The Good Shepherd Fireplace: Lancaster’s One-of-a-Kind Mercer Masterpiece

In the lower level of Lancaster Theological Seminary’s Richards Hall, a now rarely used fireplace holds a secret. Created by an eccentric American archaeologist, it contains a map of ancient faith.

A cozy seating area featuring wooden benches, a brick fireplace with candles, and a colorful tiled mural depicting various scenes on the wall.
Henry Mercer’s Good Shepherd fireplace forms the centerpiece of this inviting inglenook, with vibrant handcrafted tiles, a Mercer-tile floor, and built-in oak benches framing the hearth.

The sunken room itself already feels far removed from modern campus life, even one that’s a seminary. Oak benches line the walls. Dark wood paneling wraps the space in quiet warmth. The fireplace sits at the center of an inglenook, framed by bright handmade ceramic panels and set above a tiled floor. It is the kind of place that seems designed for silent contemplation or reading ancient tomes. What most visitors might not know is that the hearth before them carried religious images from nearly two thousand years ago.

Dataset section -
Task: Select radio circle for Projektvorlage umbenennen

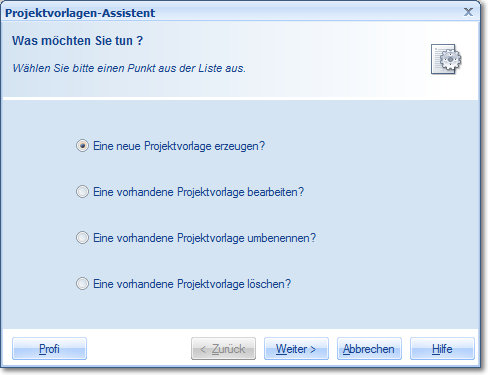Action: tap(82, 238)
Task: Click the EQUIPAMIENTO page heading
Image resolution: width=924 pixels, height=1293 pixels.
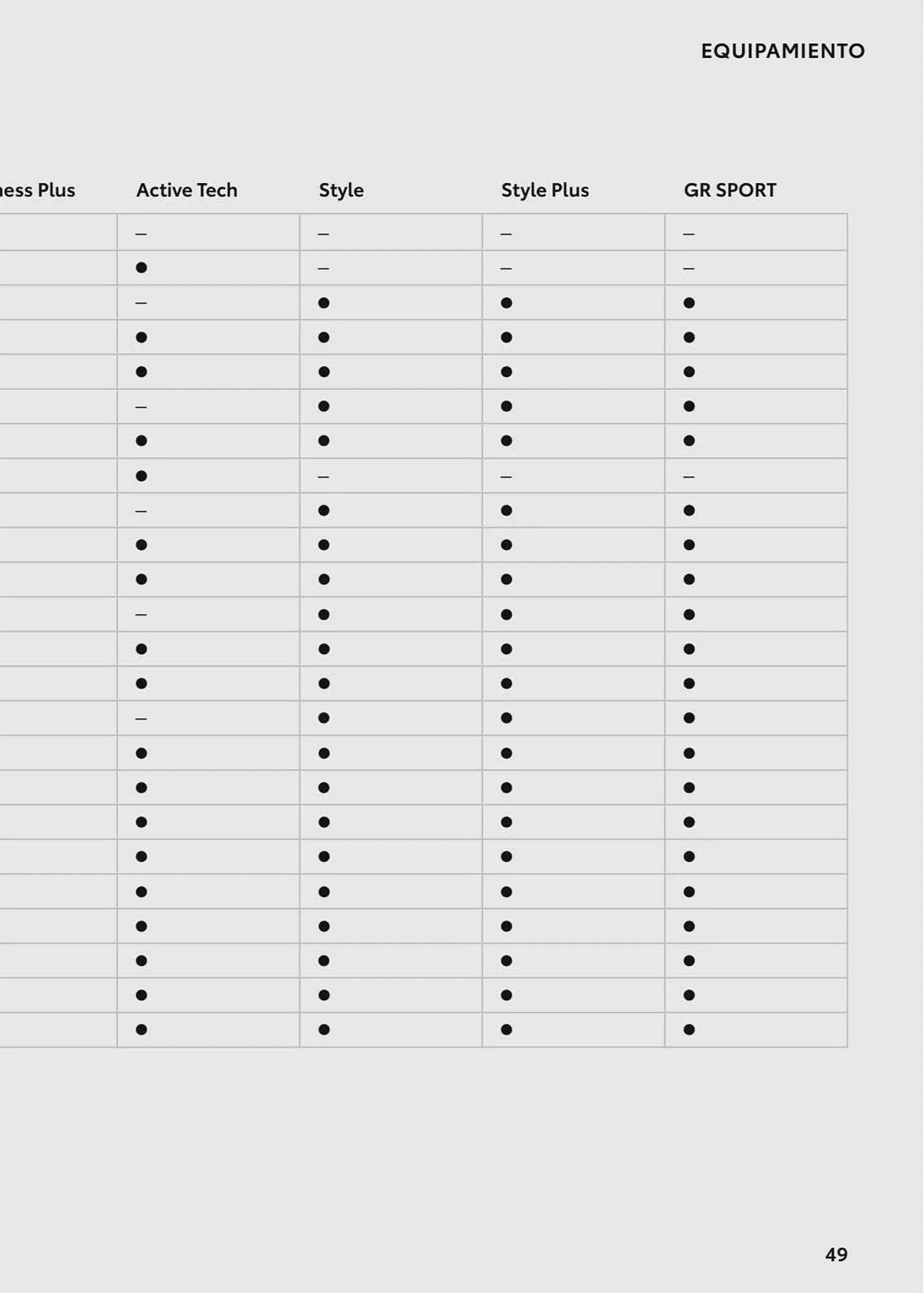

Job -
Repeat the Good Shepherd fireplace text from above word for word, from its title through its final sentence.

Result of this task -
The Good Shepherd Fireplace: Lancaster’s One-of-a-Kind Mercer Masterpiece

In the lower level of Lancaster Theological Seminary’s Richards Hall, a now rarely used fireplace holds a secret. Created by an eccentric American archaeologist, it contains a map of ancient faith.

A cozy seating area featuring wooden benches, a brick fireplace with candles, and a colorful tiled mural depicting various scenes on the wall.
Henry Mercer’s Good Shepherd fireplace forms the centerpiece of this inviting inglenook, with vibrant handcrafted tiles, a Mercer-tile floor, and built-in oak benches framing the hearth.

The sunken room itself already feels far removed from modern campus life, even one that’s a seminary. Oak benches line the walls. Dark wood paneling wraps the space in quiet warmth. The fireplace sits at the center of an inglenook, framed by bright handmade ceramic panels and set above a tiled floor. It is the kind of place that seems designed for silent contemplation or reading ancient tomes. What most visitors might not know is that the hearth before them carried religious images from nearly two thousand years ago.